Isn’t it crazy how hard women are on themselves? Even the most confident woman has insecurities that make her self conscious. But who can blame us? We have been bombarded our entire lives with images, media, celebrities, and models of what we are “supposed” to look like. Did you know that hardly any women are a size 2? We diet, workout like crazy, starve ourselves to attain this body image that is so unrealistic. The average woman is a size 12……size 12! We are made to feel bad if we are over a size 6, let alone be a size 12. In fact, most stores refer to that as “plus size”. I love the “Real Beauty” campaign by Dove and wish there were more role models out there, especially for young girls. But after years of ingrained images, how do we quiet our inner critic?

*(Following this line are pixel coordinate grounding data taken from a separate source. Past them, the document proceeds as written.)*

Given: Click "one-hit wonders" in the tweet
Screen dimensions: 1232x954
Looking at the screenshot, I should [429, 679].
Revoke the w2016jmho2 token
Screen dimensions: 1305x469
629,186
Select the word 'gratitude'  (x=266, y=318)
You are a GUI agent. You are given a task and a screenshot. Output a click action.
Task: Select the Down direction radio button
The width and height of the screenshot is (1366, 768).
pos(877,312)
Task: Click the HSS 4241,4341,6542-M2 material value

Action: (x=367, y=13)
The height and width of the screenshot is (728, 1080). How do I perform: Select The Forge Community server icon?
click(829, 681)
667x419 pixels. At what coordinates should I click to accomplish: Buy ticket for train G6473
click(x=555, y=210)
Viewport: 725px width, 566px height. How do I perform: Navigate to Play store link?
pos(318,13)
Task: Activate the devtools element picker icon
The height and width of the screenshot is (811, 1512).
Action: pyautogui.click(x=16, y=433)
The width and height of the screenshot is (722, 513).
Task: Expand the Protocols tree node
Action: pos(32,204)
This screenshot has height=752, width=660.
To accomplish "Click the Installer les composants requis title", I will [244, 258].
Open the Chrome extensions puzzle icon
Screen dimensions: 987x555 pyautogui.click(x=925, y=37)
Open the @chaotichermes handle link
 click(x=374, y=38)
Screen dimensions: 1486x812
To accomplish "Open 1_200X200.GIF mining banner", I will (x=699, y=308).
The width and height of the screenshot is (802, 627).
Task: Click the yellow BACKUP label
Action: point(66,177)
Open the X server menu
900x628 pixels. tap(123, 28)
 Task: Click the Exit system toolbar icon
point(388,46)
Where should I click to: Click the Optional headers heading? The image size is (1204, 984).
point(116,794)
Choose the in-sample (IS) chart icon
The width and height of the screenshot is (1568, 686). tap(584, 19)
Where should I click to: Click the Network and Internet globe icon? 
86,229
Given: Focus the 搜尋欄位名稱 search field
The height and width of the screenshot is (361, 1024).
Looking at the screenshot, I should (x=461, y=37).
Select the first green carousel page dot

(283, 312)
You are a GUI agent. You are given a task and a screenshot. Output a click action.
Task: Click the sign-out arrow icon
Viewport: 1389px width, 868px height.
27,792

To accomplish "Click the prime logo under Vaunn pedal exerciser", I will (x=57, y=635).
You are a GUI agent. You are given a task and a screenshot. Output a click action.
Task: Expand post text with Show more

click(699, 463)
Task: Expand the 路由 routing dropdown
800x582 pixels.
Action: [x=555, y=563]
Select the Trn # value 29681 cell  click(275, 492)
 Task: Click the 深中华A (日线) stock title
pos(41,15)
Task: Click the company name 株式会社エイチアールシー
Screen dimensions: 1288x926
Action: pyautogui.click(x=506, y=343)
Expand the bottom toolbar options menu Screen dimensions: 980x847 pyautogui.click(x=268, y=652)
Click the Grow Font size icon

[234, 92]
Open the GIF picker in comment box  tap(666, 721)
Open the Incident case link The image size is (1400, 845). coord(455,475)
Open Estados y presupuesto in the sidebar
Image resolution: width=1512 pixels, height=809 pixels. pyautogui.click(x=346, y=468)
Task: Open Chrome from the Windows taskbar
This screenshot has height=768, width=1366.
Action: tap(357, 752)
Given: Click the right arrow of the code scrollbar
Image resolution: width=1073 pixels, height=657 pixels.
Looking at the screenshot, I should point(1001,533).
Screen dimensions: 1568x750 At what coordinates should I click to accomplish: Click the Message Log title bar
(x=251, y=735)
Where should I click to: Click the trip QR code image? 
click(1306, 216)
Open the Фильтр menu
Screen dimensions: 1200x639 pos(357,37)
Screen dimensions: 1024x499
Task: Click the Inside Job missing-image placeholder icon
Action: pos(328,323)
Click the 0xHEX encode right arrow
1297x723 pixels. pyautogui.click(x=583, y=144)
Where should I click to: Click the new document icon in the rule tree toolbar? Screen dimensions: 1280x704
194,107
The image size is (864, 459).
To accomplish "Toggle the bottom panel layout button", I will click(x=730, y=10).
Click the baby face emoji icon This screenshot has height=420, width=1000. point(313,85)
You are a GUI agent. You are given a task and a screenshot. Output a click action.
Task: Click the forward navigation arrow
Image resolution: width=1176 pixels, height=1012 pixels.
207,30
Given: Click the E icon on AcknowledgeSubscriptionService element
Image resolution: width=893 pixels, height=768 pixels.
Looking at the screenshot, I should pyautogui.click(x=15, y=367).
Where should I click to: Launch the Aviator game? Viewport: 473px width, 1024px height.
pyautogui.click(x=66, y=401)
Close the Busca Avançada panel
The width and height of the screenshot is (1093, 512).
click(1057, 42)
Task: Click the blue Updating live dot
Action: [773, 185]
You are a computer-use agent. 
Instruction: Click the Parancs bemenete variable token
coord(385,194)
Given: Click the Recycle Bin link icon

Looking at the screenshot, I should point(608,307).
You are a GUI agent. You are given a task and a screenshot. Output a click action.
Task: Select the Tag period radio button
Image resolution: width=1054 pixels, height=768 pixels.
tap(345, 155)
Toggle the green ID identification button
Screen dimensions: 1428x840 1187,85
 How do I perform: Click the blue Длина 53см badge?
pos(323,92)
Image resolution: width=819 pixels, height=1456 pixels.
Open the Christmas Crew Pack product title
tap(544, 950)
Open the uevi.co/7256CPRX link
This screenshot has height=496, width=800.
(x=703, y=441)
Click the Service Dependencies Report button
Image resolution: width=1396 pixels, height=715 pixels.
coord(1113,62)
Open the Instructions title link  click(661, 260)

This is something I have struggled with most of my life and especially during spring with bathing suit season just around the corner. The fear of looking fat or people seeing your “flaws” (that only you see) makes most women afraid of social gatherings that revolve around a pool or the beach. I used to let my insecurities hold me back from enjoying great times with friends in fear of being judged or criticized. I am just now realizing that the only one judging is my own inner critic. To think I wasted so much time feeling bad about myself instead of having fun. I am now starting to think of my body in a different way. I now think of all that my body can do for me. I exercise, eat right and take care of myself. I am starting to let go of the critical thoughts and concentrate on how strong and healthy I am. I feel great after a workout because I feel stronger instead of thinking about how many calories I may or may not have burned off. The thing to remember is life is too short to get hung up on the little things. I vow to ignore my inner negativity and let my true self shine through….all swimsuit season long 🙂
“People often say that ‘beauty is in the eye of the beholder,’ and I say that the most liberating thing about beauty is realizing that you are the beholder. This empowers us to find beauty in places where others have not dared to look, including inside ourselves.”
Have you experience set backs due to insecurities? If so how have you dealt with them and surpassed your own inner critic?